There are two stairways to the second floor, a main one from the center hallway and one tucked behind the dining room leading out of the pantry. On the second floor, the main one comes into an area adjacent to the master suite. The secondary stairway rises into an area between the guest room, a second bedroom, and the children's suite (shared with a governess's room), which is above the servants' quarters.
The second floor and attic (with playroom, above the master suite):
The main hall, looking inward from the front door.
The children's sleeping porch, above the end of the servants' wing.
A little research on the Comptons turned up a few facts. Randolph's father was also an investment banker, and Randolph began his career working for his father's company. Randolph lived until the age of 95, dying in 1987. He was on Nixon's enemies list (good company). Mrs. Compton — Dorothy (née Danforth, of the Ralston Purina Danforths) — went to Vassar College, as did their daughter, while it appears the men generally went to Princeton.

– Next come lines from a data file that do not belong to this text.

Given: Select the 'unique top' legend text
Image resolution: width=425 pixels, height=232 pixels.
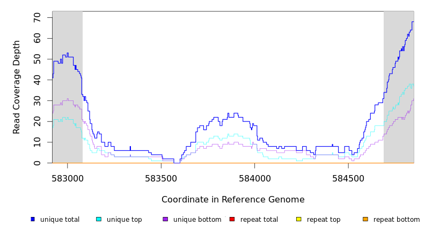Looking at the screenshot, I should click(124, 220).
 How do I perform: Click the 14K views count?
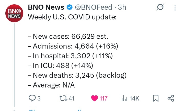(x=134, y=98)
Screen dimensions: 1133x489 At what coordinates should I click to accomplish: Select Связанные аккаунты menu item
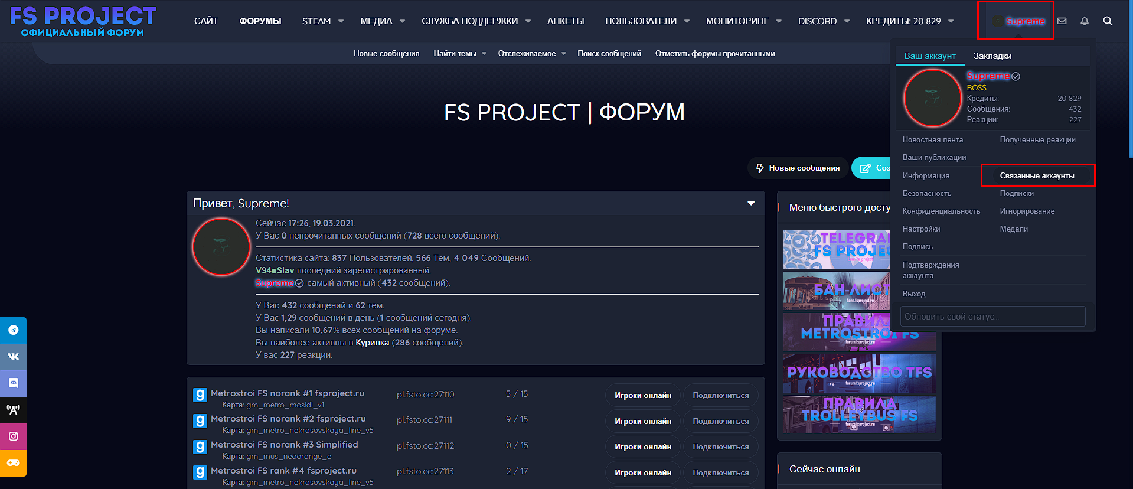pos(1037,176)
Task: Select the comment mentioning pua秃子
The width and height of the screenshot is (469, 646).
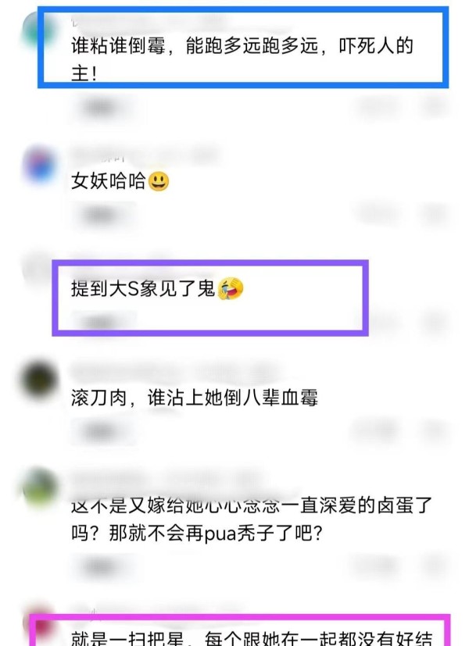Action: coord(252,519)
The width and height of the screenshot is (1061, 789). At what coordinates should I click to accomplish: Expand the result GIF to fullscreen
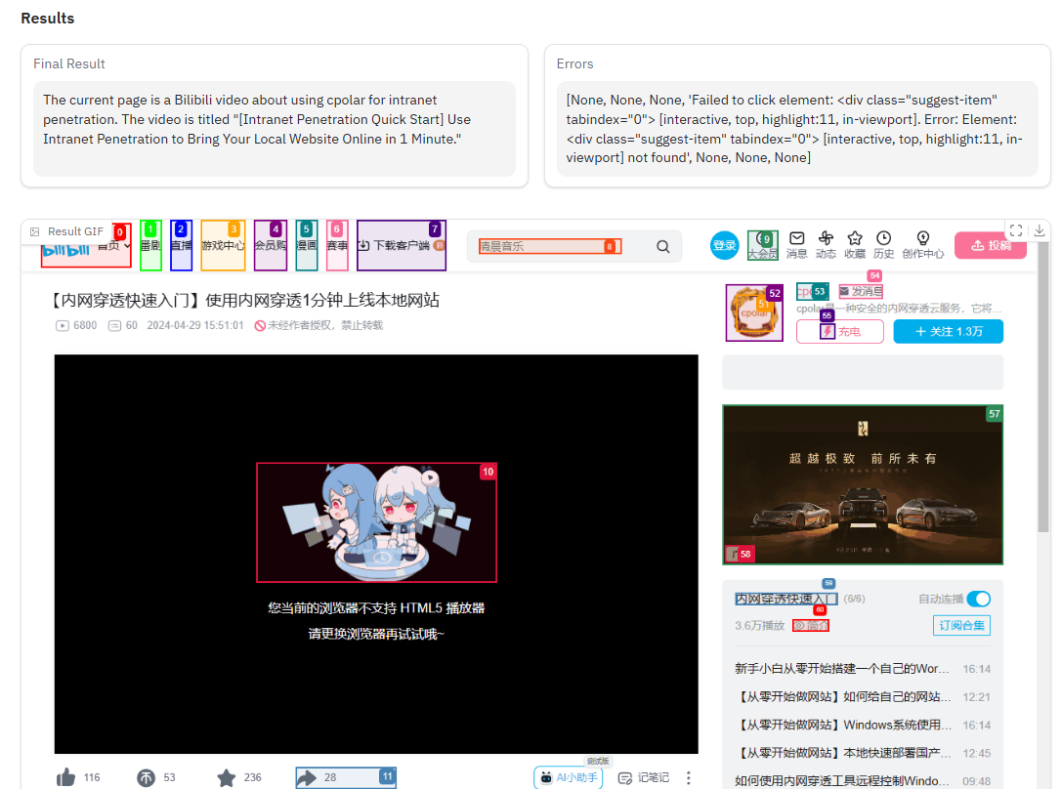pyautogui.click(x=1016, y=230)
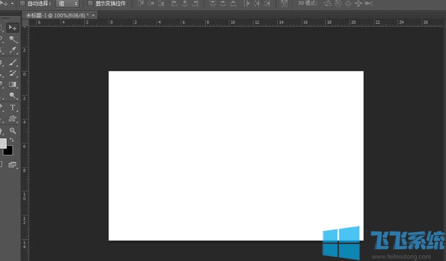
Task: Choose the History Brush tool
Action: click(13, 73)
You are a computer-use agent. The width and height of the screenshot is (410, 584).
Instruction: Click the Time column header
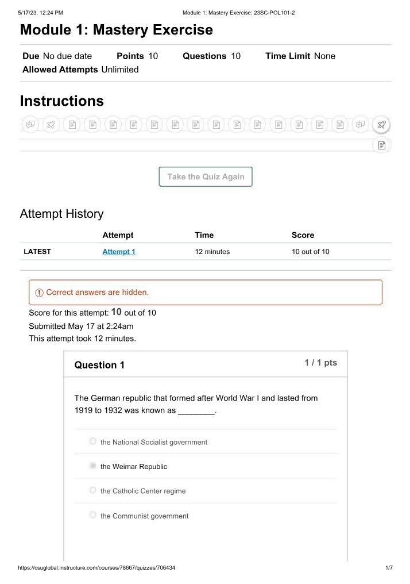point(204,235)
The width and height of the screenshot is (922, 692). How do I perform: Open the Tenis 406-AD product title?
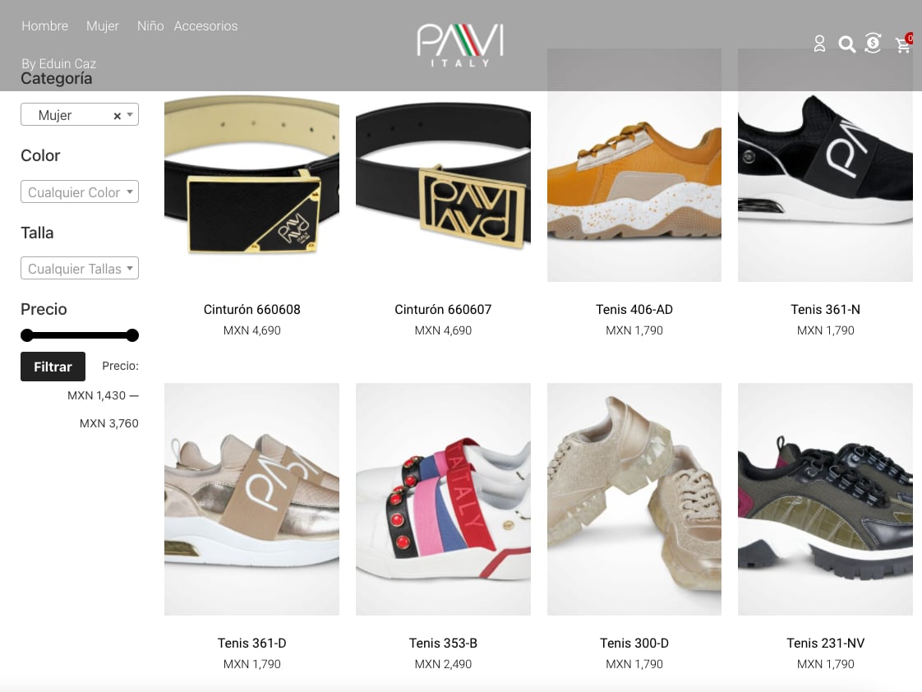634,309
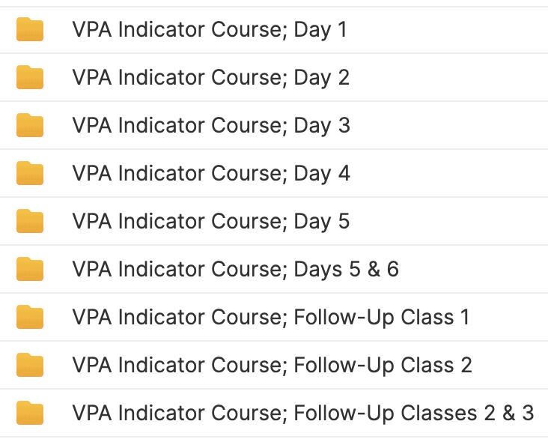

Randolph and Dorothy started a family foundation in 1946 that "supports work in climate change, progressive foreign policy, and reproductive rights and justice," especially as those three areas overlap. They recently announced the foundation would begin spending down its assets and close out operations by 2027 "in response to the severity, urgency, and scale of the threats facing our grant partners and all advocates working for a more peaceful, climate resilient, just, and democratic world." They granted $9 million in 2020 vs. $1.9 in 2019.
The architect, Electus Litchfield, worked until 1950. He designed many houses and planned some towns. It sounds like he saved New York's Central Park from being turned into a bunch of baseball diamonds. He also designed the main library in downtown Saint Paul (!) and the Lewis and Clark monument in Astoria, Oregon. I don't remember ever hearing of him before today.